*Task goal:* Please transcribe the records below, everything from the line containing "Select the Others section heading" down to the line containing "[x=853, y=226]", reproducing each line exactly.

*Exercise data:*
****
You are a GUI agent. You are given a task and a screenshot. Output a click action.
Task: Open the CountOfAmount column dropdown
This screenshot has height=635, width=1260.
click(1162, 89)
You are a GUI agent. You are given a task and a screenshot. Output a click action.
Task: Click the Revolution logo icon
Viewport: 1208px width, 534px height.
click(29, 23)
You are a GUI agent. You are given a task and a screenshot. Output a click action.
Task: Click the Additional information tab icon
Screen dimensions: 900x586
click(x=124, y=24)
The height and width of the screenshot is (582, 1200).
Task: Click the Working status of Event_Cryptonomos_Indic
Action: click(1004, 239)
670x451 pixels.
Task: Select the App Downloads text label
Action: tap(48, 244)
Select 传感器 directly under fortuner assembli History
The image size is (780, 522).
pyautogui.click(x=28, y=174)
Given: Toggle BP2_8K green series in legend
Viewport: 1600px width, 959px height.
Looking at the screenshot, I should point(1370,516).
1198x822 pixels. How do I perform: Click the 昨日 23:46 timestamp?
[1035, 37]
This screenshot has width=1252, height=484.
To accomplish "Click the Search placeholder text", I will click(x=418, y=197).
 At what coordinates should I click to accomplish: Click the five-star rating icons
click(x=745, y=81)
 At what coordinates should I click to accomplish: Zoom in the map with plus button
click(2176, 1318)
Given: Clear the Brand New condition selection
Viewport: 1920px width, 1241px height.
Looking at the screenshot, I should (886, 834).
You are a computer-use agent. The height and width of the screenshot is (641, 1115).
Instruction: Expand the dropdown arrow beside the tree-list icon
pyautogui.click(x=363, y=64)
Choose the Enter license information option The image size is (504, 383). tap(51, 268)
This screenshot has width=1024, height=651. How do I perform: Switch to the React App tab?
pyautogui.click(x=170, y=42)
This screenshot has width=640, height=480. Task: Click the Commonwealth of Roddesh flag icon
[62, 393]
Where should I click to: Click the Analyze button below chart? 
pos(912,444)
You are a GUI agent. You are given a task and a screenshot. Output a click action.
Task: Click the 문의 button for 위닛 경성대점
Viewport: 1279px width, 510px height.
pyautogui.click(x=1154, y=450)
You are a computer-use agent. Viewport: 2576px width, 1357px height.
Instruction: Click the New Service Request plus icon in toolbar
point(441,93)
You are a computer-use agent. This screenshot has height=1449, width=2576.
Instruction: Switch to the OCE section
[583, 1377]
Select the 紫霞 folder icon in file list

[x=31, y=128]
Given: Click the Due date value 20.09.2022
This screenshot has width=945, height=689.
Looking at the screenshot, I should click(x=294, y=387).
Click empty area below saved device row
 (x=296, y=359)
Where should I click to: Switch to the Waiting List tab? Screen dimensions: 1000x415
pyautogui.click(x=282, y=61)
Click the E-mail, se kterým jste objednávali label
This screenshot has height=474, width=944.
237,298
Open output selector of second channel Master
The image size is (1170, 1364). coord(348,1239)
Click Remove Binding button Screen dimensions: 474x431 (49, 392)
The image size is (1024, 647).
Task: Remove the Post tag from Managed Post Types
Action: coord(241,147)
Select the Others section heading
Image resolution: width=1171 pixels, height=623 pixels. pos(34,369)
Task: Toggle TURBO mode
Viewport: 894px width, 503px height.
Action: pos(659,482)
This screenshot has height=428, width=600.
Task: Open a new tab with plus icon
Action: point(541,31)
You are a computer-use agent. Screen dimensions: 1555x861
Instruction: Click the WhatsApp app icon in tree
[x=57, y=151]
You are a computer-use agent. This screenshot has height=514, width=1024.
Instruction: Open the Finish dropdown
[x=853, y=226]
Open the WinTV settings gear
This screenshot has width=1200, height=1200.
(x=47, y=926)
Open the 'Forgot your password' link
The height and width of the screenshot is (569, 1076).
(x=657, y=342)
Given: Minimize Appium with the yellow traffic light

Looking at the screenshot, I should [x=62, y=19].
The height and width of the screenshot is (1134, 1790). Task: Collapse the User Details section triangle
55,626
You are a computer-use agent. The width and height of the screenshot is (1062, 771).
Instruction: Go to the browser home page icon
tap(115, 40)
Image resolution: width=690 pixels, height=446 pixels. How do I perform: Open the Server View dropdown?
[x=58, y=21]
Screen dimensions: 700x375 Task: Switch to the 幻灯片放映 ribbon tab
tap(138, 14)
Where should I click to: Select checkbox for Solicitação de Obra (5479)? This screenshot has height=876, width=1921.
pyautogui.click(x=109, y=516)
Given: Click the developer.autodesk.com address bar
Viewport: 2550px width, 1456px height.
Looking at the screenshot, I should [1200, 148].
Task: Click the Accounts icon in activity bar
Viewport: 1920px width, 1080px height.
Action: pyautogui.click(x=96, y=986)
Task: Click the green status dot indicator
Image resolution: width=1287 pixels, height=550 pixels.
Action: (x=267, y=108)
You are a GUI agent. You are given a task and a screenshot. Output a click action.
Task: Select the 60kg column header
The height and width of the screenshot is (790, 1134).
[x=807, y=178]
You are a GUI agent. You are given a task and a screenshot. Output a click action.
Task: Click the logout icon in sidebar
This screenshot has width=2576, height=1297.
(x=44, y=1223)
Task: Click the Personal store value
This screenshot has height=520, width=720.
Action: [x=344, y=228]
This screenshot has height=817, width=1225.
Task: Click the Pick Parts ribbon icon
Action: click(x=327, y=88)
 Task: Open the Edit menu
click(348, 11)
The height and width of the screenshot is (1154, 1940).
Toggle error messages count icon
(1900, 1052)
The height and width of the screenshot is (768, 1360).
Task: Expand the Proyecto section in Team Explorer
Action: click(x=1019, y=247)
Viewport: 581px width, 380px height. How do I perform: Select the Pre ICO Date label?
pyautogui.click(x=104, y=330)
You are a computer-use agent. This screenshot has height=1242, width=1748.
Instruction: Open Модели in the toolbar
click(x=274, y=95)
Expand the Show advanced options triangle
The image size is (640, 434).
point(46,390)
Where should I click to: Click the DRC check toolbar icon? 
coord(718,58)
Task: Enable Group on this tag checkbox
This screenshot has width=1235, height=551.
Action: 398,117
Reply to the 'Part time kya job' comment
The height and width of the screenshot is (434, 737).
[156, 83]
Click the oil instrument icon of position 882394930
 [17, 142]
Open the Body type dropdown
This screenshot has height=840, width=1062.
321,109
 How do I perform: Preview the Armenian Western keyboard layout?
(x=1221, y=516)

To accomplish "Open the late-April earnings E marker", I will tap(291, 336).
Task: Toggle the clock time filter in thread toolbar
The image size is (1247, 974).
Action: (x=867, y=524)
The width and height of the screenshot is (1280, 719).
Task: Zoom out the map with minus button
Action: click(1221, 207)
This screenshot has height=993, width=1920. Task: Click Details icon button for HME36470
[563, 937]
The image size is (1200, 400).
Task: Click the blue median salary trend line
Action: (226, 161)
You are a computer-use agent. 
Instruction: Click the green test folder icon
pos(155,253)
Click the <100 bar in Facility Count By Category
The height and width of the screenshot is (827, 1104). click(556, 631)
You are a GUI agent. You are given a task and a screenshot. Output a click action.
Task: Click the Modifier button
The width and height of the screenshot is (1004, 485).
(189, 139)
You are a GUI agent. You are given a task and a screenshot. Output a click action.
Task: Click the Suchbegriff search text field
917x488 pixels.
****
*Exercise solution:*
Select the Others section heading
Image resolution: width=1171 pixels, height=623 pixels. pos(34,369)
Task: Toggle TURBO mode
Viewport: 894px width, 503px height.
Action: pos(659,482)
This screenshot has height=428, width=600.
Task: Open a new tab with plus icon
Action: point(541,31)
You are a computer-use agent. Screen dimensions: 1555x861
Instruction: Click the WhatsApp app icon in tree
[x=57, y=151]
You are a computer-use agent. This screenshot has height=514, width=1024.
Instruction: Open the Finish dropdown
[x=853, y=226]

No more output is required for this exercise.